#### INSTRUCTIONS TO FOLLOW
Transcribe the records below from the first line to the line that includes "Given: Click the home icon in breadcrumb", inclusive, and omit the pictures.

Collected data:
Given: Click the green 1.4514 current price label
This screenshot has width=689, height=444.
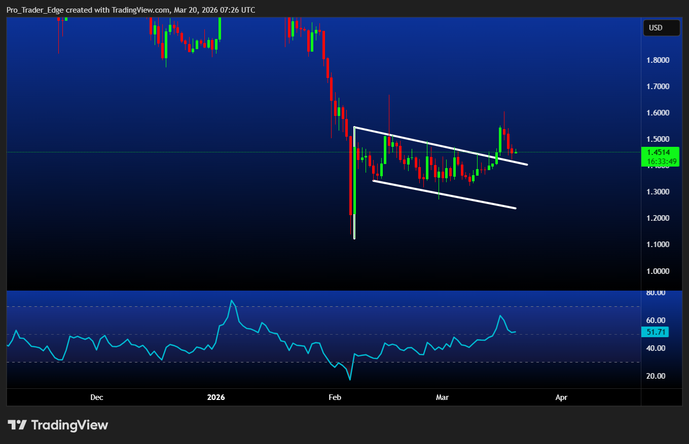Looking at the screenshot, I should click(659, 152).
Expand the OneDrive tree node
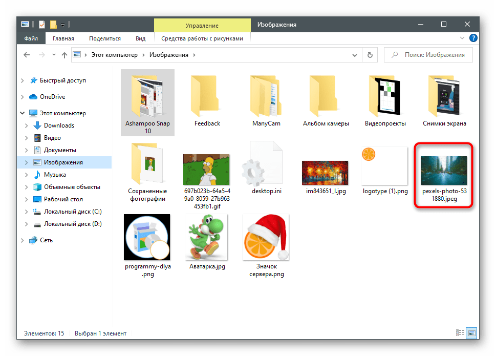The image size is (496, 356). point(22,97)
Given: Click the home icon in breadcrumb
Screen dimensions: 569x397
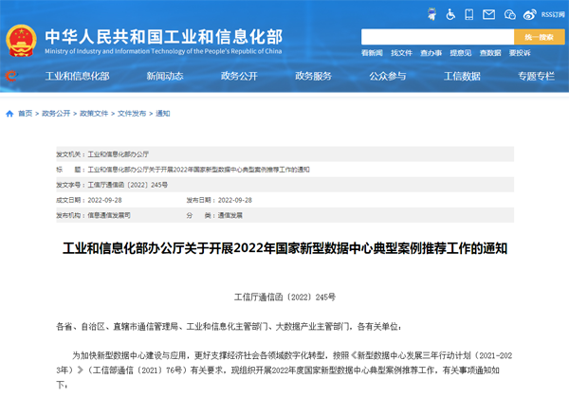Looking at the screenshot, I should click(x=10, y=113).
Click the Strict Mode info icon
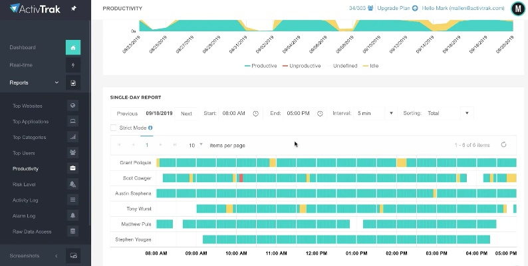This screenshot has height=266, width=528. coord(150,128)
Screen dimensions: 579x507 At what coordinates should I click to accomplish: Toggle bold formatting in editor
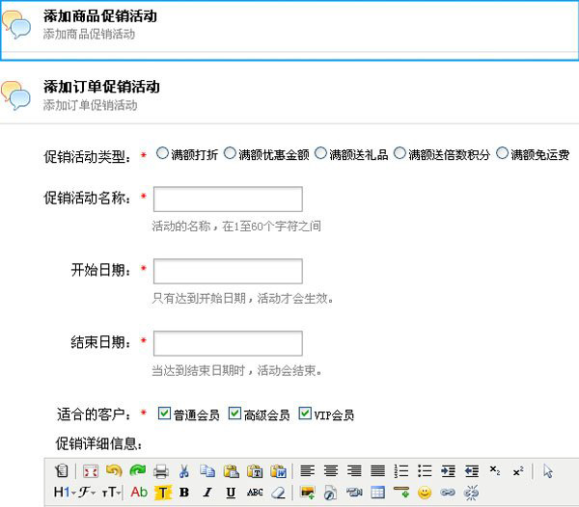[x=184, y=493]
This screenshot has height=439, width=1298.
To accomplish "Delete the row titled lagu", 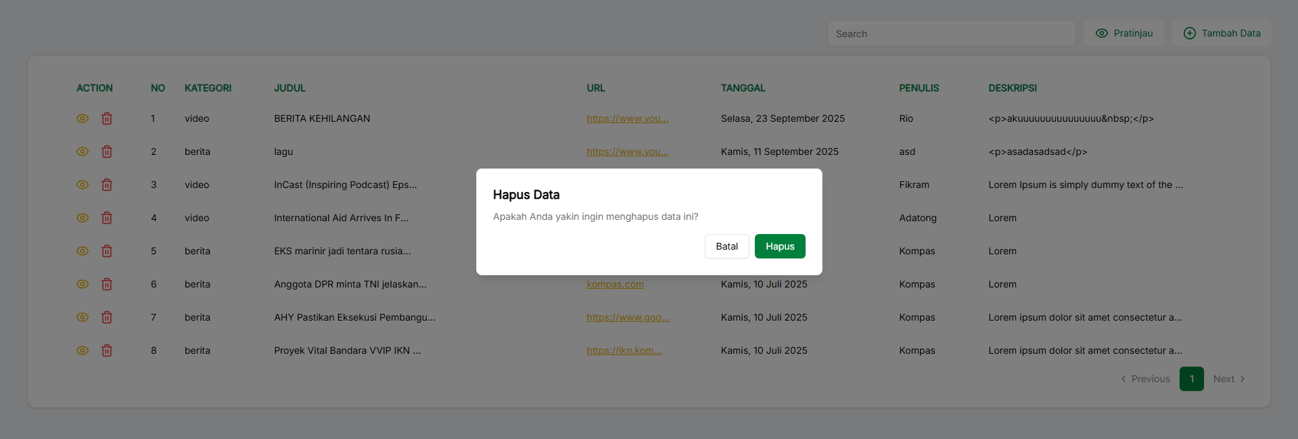I will coord(107,152).
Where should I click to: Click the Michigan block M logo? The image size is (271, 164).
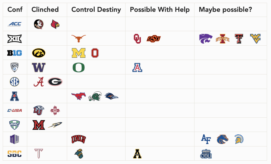(79, 53)
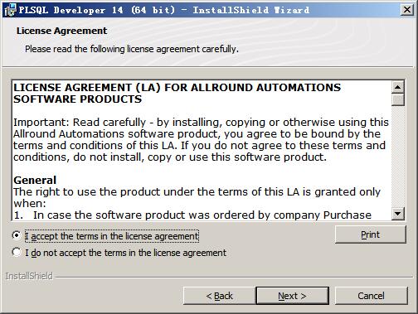The height and width of the screenshot is (314, 418).
Task: Cancel the installation
Action: (x=371, y=296)
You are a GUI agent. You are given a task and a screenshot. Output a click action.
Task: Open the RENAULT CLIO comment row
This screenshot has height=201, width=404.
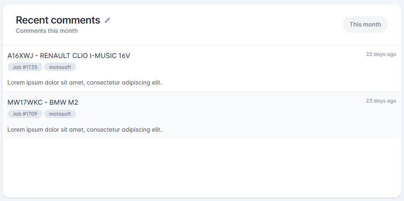[x=202, y=69]
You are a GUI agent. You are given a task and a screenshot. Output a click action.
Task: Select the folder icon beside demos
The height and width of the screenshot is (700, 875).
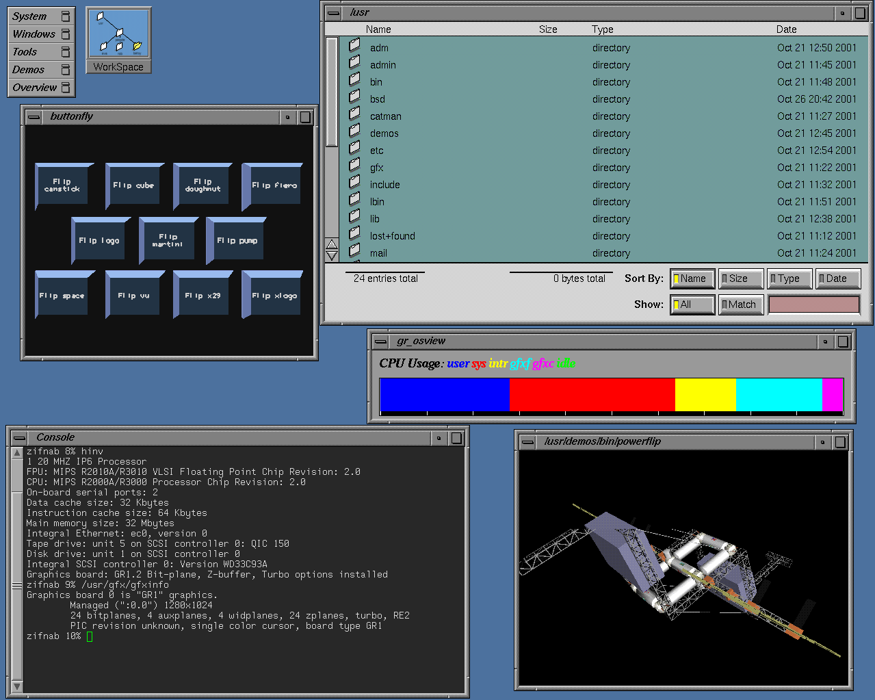pos(354,131)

#### RESPONSE TO THE TASK
Given: Click the green 1.4514 current price label
This screenshot has width=689, height=444.
Looking at the screenshot, I should click(659, 152).
Expand the OneDrive tree node
The image size is (496, 356). point(22,97)
Given: Click the home icon in breadcrumb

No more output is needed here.